到着、ウッドハウス家

 フォイユ村の人々が自給自足で生活しているという話はどうやら本当だったらしい。

 もちろん全部が全部というわけではない。それでも桜庭たちが歩いている間にも八百屋に酪農家、中には魚屋にいたるまで、この村には彼らが思っていた以上の商店が並んでいた。

 このことをエマに尋ねたところ、どうやら近隣にはいくつか小さな街や村が存在しているらしい。魚などのこの辺りでとれないものは、そういった地域との交易によってまかなっているとのことだった。

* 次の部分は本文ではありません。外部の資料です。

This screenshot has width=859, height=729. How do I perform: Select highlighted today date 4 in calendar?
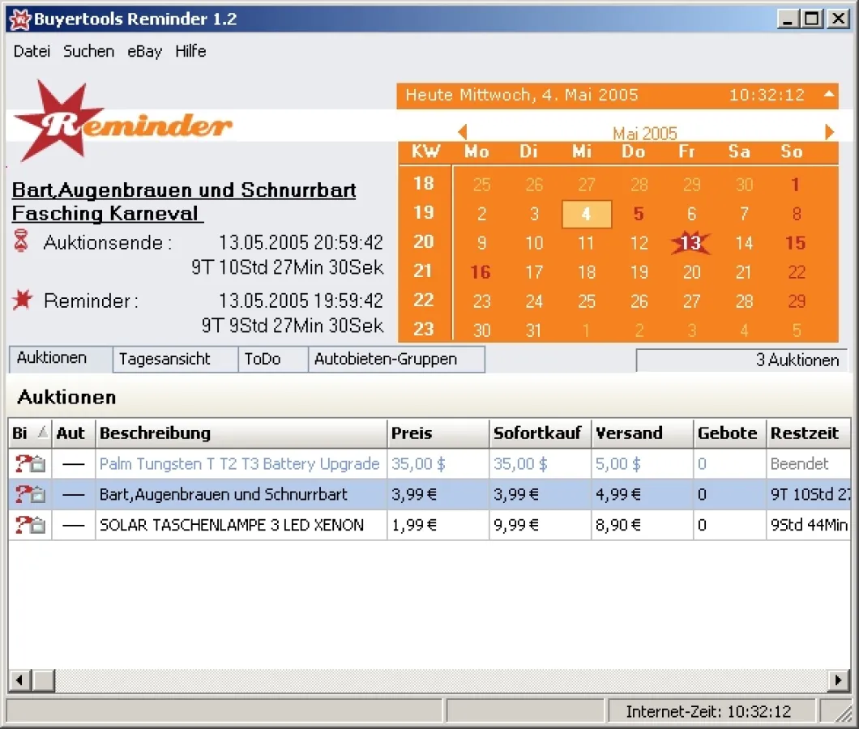(586, 215)
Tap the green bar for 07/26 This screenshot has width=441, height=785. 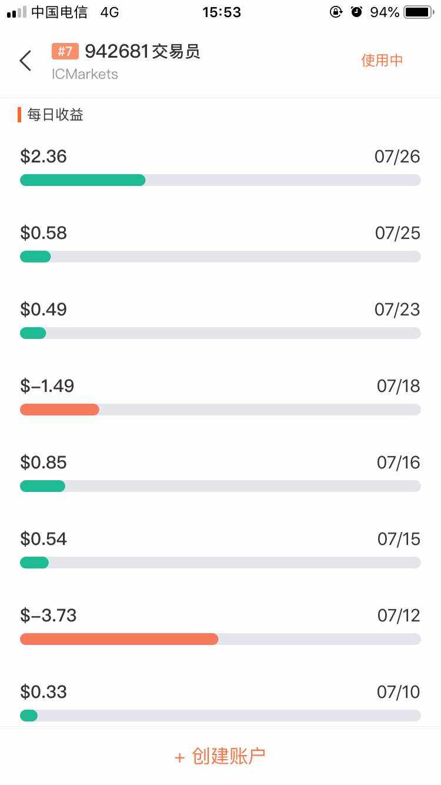[x=82, y=180]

 ――そういえばダリルの姿を見かけなかったけど、煙草吸うのにどこまでいったんだろう。こりゃあ探す時に苦労しそうだな……


 さすがにこんな土地で迷子などはやめてほしい。

 桜庭が心配そうに辺りを見回しながらついていく、店よりも住宅が増えてきた一角にて。『ウッドハウス』と書かれた表札のかかった家の前で、ようやくエマが立ち止まった。


「さぁて、オズ、サクラバさん。到着したわよ!」


「へぇ……。エマの家って大きいんだねぇ」


 オズワルドがそう言ってエマに続いて門をくぐる。

 他の家と比べても少し外観が大きく見えるその家は、これから桜庭たちが上がったとしても狭さを感じさせることはないだろう。

 家の大きさに見合うほどの整備が行き届いた庭にも、村の中と同じように色とりどりの花たちが寄り集まっていた。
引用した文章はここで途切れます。